--- Provided passage ---

Gaskell's aim with the Pickwick reference had been to suggest a reciprocal link between her story and the surrounding periodical — she imagined her readers reading a joke about Boz [Dickens's original nom de plume] in the magazine edited by Boz. The act of projecting herself into the printed space, and into the reading lives of the Household Words consumers, was too close to product placement for Dickens, whatever he might have chosen to call it. When he imagined the reading process, he saw a risk that readers would interpret it all as a piece of self-promotion [...] (99)
More than a little miffed at Dickens's erasure, Gaskell later restored the allusion to Pickwick in the 1853 volume edition of Cranford. Of course, by this point the allusion no longer carried the suggestion or taint of product placement, nor was the story any longer a hybrid of fiction and periodical advertising.

--- Supplied material ---

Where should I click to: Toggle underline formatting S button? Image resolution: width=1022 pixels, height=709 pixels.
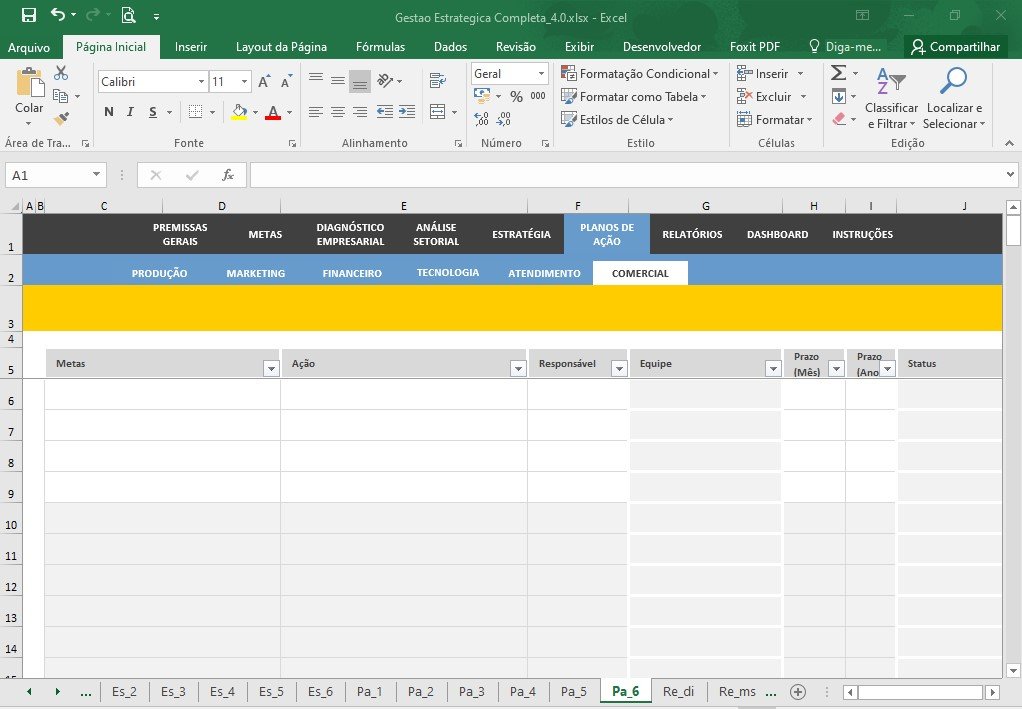[153, 112]
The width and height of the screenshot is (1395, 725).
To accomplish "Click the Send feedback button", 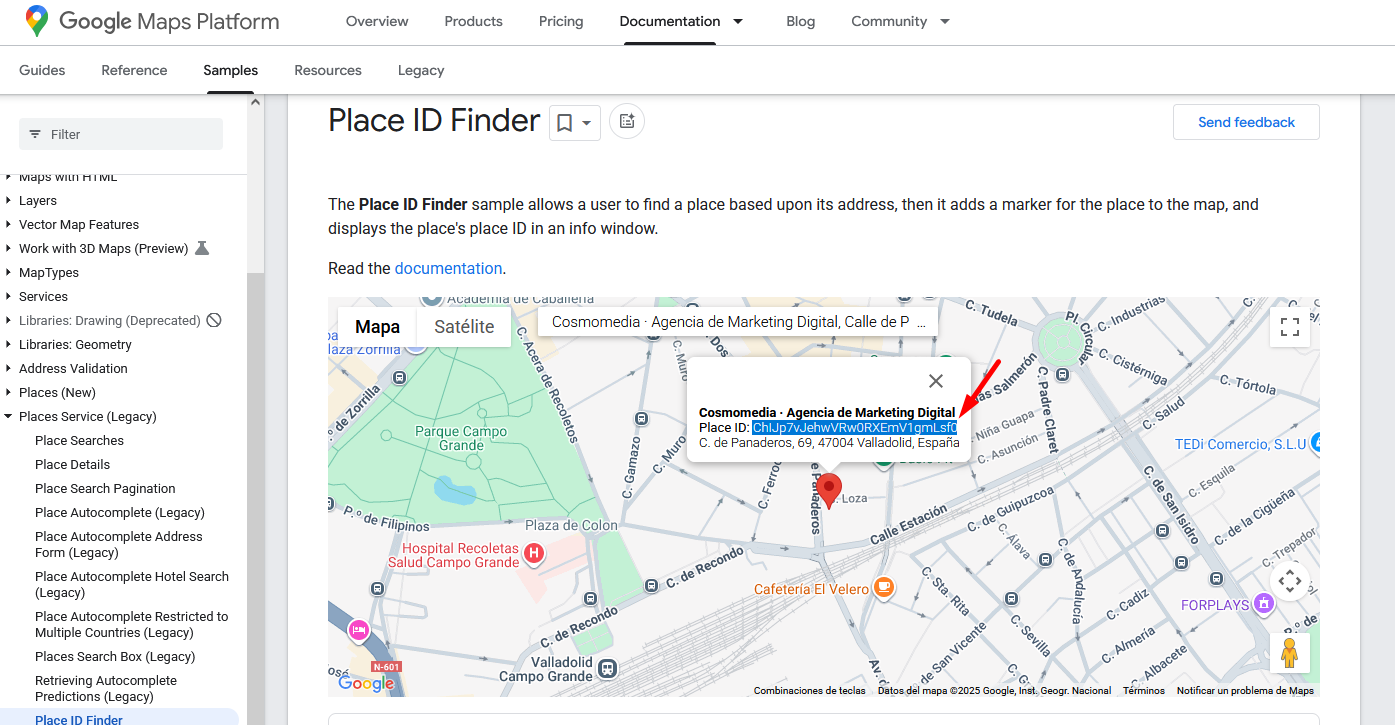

---

**Exercise prompt**
Decide whether each of these statements agrees with the passage on Gaskell's Pickwick reference, answering yes or no and quoting the deciding words: (a) Dickens feared readers would take the reference as self-promotion; (b) in the 1853 volume edition the allusion still carried a taint of product placement; (c) Gaskell put the Pickwick allusion back in a later edition of Cranford.

**Result of this exercise**
(a) Yes: "he saw a risk that readers would interpret it all as a piece of self-promotion"
(b) No: "by this point the allusion no longer carried the suggestion or taint of product placement"
(c) Yes: "Gaskell later restored the allusion to Pickwick in the 1853 volume edition of Cranford"